TASK TO CARRY OUT:
Would you show every line from the records that holds "highlighted"?

Segment Start: MATERIAL SUPPLIED

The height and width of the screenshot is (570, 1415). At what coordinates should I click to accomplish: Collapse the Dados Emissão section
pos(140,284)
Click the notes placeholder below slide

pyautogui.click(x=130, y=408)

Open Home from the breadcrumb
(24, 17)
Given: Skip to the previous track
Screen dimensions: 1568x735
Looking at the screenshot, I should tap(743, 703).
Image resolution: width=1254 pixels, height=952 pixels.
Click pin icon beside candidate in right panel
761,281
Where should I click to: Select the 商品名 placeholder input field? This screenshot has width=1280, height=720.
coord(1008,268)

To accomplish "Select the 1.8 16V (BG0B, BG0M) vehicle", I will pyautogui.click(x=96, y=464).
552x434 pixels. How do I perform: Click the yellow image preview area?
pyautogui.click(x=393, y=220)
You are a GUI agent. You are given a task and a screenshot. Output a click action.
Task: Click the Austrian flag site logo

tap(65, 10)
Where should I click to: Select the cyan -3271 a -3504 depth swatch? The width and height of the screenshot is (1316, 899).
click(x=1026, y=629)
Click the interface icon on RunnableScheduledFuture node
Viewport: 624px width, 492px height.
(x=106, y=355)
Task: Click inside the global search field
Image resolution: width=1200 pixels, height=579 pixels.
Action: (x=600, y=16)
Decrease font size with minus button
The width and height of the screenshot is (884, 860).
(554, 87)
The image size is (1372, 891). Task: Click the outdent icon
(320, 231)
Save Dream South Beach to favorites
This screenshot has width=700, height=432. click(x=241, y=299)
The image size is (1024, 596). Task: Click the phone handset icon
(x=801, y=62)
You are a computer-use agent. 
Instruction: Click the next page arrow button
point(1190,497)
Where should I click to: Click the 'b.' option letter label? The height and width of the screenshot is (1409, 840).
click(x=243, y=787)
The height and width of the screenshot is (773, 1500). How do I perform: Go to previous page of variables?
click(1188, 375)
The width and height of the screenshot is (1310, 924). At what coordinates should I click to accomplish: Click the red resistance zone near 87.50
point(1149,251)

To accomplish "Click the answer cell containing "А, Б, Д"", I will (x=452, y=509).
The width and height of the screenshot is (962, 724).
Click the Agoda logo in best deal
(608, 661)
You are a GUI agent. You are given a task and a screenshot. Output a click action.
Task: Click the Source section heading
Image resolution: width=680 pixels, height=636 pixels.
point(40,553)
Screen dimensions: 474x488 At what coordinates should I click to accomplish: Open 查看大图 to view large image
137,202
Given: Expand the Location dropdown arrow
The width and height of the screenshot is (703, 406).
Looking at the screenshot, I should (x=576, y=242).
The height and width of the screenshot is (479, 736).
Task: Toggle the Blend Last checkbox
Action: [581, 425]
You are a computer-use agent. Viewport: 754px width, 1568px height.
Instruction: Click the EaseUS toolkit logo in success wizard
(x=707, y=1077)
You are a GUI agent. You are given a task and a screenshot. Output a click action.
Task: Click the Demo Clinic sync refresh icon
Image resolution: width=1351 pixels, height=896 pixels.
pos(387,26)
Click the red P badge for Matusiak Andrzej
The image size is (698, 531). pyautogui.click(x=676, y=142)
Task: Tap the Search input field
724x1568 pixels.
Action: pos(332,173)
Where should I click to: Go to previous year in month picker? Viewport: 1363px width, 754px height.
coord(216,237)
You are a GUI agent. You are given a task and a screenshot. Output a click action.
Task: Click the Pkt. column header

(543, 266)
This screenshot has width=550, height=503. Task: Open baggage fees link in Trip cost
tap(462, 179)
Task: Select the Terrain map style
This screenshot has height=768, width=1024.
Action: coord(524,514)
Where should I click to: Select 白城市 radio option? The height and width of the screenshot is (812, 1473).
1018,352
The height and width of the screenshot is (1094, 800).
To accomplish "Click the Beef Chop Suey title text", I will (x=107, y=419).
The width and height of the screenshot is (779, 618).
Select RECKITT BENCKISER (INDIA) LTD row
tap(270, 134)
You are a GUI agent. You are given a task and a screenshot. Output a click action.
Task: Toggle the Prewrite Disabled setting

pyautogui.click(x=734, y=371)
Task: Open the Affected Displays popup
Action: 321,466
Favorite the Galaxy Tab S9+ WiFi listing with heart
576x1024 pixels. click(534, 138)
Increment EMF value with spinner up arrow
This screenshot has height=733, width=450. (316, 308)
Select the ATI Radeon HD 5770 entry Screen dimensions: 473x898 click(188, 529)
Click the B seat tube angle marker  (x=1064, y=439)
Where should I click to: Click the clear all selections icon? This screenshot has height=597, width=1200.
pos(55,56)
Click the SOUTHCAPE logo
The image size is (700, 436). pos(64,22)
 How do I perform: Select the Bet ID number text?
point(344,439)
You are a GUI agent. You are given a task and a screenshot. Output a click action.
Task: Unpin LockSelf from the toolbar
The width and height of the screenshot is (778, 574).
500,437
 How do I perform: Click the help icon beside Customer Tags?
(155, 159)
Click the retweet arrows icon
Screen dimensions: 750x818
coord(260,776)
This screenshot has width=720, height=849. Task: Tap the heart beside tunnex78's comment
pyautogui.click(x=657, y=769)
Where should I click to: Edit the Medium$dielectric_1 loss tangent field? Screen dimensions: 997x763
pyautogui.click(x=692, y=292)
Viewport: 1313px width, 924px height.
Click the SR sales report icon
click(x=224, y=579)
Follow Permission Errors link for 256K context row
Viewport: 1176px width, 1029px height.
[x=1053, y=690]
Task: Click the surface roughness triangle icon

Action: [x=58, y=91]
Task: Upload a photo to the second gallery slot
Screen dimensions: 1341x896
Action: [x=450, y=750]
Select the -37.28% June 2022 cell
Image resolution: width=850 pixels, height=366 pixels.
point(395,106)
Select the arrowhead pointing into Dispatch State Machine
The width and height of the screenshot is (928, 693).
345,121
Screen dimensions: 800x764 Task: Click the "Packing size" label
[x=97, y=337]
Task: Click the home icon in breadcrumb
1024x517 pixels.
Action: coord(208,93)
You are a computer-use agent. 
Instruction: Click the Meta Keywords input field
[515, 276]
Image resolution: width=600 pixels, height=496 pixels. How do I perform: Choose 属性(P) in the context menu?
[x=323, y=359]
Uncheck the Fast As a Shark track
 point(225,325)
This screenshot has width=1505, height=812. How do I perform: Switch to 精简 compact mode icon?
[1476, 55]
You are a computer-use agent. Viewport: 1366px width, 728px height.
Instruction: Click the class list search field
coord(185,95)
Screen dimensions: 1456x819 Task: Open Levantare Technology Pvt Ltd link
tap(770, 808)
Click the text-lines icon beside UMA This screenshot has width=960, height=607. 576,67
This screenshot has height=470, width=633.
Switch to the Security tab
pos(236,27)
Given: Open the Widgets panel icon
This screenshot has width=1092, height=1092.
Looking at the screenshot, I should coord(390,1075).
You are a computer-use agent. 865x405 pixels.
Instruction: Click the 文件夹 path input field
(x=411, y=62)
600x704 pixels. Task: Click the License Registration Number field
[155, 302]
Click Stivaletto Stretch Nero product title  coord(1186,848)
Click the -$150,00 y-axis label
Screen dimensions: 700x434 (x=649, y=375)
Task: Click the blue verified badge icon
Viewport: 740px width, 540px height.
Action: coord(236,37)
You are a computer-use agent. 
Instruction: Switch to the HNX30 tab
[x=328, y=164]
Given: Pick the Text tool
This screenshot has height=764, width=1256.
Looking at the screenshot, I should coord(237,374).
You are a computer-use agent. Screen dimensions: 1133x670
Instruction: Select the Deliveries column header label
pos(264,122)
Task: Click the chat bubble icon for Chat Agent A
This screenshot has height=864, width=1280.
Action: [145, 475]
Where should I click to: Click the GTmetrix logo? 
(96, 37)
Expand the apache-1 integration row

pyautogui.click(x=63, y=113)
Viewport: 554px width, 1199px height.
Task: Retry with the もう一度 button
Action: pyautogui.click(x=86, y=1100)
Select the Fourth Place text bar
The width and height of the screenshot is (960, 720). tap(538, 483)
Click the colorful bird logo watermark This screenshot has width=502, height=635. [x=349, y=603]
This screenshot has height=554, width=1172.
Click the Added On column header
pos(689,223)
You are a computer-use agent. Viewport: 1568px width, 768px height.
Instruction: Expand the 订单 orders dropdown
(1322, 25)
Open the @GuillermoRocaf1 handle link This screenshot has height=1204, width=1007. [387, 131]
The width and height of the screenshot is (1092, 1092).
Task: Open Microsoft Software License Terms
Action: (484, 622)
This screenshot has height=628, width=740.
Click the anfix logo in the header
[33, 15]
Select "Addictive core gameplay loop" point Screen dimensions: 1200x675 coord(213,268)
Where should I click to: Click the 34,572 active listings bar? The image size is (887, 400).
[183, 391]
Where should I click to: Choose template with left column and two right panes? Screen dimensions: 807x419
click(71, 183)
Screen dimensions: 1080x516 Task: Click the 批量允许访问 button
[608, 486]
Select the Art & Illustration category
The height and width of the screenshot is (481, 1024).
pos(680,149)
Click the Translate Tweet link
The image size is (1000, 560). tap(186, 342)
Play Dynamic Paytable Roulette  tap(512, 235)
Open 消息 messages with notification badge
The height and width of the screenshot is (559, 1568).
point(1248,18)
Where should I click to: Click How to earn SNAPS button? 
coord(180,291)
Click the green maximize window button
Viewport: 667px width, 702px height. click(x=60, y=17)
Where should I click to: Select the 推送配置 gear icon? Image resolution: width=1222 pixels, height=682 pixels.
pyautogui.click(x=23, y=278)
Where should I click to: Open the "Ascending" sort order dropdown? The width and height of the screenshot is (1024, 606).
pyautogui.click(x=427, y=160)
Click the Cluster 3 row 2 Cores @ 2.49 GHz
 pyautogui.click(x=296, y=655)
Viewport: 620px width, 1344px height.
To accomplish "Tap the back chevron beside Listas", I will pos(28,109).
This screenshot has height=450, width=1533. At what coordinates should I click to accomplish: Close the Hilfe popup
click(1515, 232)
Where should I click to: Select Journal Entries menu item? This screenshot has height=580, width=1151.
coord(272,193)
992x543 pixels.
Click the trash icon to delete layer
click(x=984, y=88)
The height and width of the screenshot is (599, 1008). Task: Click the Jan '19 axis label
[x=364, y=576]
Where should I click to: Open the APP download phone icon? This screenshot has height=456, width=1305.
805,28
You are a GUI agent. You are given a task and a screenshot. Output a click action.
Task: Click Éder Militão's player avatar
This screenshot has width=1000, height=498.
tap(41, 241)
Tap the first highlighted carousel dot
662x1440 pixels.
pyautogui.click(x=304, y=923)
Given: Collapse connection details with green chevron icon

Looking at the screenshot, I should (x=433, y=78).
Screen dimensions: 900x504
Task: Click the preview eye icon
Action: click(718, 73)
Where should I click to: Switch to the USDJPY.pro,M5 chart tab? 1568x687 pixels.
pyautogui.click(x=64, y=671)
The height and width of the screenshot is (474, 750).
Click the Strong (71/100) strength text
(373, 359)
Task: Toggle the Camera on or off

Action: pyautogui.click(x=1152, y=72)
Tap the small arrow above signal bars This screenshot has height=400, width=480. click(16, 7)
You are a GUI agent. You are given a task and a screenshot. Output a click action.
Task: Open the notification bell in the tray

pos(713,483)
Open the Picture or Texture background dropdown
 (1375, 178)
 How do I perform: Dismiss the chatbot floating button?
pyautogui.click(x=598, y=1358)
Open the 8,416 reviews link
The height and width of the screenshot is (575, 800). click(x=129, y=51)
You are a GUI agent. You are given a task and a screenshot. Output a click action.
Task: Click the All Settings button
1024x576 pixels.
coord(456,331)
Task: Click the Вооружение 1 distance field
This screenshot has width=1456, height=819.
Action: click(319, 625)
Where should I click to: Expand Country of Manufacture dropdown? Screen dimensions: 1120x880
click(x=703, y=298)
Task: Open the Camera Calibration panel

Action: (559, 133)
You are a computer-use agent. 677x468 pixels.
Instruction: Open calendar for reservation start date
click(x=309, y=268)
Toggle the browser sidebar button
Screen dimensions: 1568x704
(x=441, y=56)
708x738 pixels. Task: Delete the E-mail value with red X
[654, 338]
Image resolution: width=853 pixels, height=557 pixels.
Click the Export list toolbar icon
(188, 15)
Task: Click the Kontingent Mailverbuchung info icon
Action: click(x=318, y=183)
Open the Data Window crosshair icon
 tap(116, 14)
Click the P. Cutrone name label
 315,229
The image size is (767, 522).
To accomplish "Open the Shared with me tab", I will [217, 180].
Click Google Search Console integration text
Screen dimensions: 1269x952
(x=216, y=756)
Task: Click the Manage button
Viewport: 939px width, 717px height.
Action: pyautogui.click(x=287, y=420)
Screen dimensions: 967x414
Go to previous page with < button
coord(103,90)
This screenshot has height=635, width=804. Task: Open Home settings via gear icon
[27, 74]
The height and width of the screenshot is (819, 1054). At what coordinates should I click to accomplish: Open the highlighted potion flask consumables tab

Segment End: MATERIAL SUPPLIED

ANSWER FOR THIS EXERCISE:
Tap the first highlighted carousel dot
The height and width of the screenshot is (819, 1054). At what coordinates should I click to accomplish: Open the highlighted potion flask consumables tab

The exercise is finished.